(Items listed in a dataset)
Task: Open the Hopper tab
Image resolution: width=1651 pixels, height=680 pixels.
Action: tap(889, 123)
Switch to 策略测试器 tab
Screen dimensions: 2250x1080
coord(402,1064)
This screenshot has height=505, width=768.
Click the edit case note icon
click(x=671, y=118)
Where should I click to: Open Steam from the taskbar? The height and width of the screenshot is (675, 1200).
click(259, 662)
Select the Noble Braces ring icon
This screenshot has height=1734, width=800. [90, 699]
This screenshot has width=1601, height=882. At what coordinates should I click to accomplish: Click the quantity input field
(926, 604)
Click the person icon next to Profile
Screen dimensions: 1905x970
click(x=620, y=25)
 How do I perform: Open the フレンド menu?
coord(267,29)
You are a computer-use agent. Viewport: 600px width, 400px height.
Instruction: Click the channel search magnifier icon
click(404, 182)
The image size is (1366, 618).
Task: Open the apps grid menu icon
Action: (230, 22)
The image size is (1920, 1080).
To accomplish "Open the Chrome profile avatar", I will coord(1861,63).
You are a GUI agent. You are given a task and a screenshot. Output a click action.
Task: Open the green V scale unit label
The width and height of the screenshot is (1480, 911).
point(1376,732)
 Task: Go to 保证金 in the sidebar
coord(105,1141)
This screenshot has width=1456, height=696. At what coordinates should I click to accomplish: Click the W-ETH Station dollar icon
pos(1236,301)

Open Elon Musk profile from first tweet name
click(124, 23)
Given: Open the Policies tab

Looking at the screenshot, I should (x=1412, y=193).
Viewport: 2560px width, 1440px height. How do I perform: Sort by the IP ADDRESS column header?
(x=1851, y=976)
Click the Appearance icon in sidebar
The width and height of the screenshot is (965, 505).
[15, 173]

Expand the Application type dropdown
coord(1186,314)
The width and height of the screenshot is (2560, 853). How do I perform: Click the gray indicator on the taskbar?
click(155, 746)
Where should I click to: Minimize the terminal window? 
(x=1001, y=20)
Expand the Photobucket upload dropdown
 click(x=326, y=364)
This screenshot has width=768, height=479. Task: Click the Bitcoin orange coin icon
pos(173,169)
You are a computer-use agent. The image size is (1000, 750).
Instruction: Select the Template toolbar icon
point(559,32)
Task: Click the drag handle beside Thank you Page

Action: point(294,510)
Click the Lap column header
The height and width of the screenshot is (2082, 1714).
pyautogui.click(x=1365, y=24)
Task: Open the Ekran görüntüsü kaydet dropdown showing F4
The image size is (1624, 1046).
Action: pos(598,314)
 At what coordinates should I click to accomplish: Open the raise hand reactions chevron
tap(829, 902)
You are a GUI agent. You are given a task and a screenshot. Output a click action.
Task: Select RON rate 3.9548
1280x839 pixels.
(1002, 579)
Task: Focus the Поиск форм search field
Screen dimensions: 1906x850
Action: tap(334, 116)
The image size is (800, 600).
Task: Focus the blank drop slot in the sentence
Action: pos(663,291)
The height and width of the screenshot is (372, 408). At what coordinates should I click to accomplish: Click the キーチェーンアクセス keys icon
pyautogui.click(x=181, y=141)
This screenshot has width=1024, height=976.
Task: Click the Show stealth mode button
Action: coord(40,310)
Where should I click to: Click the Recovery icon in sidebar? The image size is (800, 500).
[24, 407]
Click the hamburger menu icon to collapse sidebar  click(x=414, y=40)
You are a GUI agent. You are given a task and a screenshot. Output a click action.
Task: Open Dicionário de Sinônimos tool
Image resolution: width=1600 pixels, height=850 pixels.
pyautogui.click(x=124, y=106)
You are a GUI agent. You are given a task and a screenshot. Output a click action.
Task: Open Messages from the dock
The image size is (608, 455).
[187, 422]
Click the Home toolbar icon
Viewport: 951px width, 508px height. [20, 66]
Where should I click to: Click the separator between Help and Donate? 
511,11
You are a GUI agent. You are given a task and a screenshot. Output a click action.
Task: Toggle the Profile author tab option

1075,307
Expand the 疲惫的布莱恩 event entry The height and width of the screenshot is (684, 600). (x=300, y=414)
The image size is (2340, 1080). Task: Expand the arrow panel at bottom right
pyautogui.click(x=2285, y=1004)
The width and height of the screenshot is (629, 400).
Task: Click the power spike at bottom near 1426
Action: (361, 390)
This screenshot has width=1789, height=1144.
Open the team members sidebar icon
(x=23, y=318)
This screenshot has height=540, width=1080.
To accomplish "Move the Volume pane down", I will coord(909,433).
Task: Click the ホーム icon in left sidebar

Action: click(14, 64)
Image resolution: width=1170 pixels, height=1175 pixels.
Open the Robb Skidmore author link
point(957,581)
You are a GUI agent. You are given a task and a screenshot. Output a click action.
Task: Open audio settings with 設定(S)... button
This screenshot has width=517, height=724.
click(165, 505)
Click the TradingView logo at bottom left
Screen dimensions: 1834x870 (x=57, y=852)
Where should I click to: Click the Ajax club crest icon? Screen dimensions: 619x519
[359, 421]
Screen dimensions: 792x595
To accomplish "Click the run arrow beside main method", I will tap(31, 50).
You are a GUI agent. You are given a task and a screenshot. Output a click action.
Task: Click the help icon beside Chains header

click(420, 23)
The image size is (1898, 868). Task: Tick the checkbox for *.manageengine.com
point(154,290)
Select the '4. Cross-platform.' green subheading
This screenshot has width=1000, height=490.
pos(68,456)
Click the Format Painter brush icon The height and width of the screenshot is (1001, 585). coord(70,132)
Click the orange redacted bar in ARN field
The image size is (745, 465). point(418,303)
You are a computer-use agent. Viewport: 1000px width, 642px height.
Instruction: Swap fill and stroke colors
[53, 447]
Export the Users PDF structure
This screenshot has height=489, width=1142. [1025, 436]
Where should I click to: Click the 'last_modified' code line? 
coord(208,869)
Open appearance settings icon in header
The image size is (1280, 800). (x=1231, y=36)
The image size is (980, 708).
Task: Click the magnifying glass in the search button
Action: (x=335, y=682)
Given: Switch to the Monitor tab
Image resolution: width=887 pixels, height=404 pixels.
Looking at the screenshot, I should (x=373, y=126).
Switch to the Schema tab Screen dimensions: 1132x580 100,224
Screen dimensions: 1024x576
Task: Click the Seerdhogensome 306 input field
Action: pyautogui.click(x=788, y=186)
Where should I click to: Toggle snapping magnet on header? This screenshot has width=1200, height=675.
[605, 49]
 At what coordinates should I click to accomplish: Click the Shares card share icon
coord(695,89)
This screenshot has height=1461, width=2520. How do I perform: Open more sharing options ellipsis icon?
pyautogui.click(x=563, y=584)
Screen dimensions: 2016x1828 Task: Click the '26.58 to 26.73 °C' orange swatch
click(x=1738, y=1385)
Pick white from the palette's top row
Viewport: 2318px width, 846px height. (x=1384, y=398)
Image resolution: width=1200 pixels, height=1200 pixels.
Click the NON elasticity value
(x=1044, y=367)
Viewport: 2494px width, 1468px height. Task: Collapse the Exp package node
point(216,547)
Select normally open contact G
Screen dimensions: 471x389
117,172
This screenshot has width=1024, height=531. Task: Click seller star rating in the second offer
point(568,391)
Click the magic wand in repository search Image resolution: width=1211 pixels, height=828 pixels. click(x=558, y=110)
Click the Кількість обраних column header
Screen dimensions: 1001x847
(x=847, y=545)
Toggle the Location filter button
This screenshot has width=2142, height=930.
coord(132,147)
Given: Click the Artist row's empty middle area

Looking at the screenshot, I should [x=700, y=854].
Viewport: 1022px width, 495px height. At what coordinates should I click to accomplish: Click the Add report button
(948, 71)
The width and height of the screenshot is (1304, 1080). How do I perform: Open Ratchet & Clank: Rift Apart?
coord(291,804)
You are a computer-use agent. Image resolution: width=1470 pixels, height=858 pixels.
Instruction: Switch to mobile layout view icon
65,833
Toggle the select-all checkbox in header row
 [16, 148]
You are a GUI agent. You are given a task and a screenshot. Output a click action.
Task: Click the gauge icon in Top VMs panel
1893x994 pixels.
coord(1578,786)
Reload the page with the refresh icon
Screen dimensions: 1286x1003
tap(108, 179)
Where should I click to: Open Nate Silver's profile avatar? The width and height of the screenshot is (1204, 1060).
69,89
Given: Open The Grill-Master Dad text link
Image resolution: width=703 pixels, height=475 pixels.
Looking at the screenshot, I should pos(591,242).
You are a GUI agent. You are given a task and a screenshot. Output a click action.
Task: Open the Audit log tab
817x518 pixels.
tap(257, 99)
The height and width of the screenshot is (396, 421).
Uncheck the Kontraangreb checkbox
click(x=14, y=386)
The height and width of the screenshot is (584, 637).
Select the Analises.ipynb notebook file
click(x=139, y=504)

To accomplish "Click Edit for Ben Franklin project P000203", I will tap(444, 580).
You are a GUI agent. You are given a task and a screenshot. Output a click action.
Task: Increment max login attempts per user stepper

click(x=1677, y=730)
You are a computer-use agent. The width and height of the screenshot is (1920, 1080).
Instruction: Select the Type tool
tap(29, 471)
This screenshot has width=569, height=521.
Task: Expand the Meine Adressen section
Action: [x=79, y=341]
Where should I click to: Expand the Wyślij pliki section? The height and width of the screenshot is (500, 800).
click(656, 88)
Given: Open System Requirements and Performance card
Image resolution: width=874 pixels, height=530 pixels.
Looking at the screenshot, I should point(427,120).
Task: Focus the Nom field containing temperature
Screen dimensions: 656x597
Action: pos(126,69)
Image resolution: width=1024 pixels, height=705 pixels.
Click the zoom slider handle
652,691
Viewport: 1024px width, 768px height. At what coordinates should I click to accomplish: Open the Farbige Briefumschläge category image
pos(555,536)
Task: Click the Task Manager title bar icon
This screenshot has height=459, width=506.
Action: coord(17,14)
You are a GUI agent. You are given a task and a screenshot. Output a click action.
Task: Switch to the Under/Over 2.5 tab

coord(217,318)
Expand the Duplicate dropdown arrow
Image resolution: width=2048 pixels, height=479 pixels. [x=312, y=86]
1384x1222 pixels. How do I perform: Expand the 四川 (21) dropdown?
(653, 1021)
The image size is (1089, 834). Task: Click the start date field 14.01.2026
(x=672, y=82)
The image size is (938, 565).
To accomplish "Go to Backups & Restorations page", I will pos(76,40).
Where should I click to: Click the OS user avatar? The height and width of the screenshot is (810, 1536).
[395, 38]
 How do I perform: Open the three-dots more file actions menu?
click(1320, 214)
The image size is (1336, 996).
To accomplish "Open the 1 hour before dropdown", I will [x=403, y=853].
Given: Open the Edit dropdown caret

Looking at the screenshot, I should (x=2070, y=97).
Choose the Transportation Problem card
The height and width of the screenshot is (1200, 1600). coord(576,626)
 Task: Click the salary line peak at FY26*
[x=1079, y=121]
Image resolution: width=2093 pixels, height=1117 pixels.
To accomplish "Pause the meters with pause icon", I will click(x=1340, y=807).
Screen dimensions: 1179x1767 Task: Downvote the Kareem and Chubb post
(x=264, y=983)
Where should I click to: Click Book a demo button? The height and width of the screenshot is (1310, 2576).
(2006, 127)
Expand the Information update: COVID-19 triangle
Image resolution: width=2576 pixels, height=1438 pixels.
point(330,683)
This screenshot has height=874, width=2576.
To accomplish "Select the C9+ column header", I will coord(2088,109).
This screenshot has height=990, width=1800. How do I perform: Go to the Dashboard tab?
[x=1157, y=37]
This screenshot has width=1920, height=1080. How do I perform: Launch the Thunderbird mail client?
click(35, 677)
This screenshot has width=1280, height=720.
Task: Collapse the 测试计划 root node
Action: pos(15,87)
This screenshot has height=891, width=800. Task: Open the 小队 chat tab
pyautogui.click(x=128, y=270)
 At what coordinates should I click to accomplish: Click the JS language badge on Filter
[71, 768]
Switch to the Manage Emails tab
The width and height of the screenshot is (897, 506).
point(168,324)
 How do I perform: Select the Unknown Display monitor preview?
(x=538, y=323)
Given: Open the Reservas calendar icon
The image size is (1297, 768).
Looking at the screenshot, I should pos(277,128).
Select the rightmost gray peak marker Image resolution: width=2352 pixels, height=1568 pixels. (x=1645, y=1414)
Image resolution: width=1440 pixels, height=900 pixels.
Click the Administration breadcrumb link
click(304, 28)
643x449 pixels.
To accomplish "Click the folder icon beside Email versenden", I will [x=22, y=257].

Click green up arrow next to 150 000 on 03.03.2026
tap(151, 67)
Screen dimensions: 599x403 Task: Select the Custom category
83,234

## SET EXERCISE
Please state how many lines of the entries above contain the string "category", treating uppercase and lowercase as different. Give only the number.

## FULL RESPONSE
2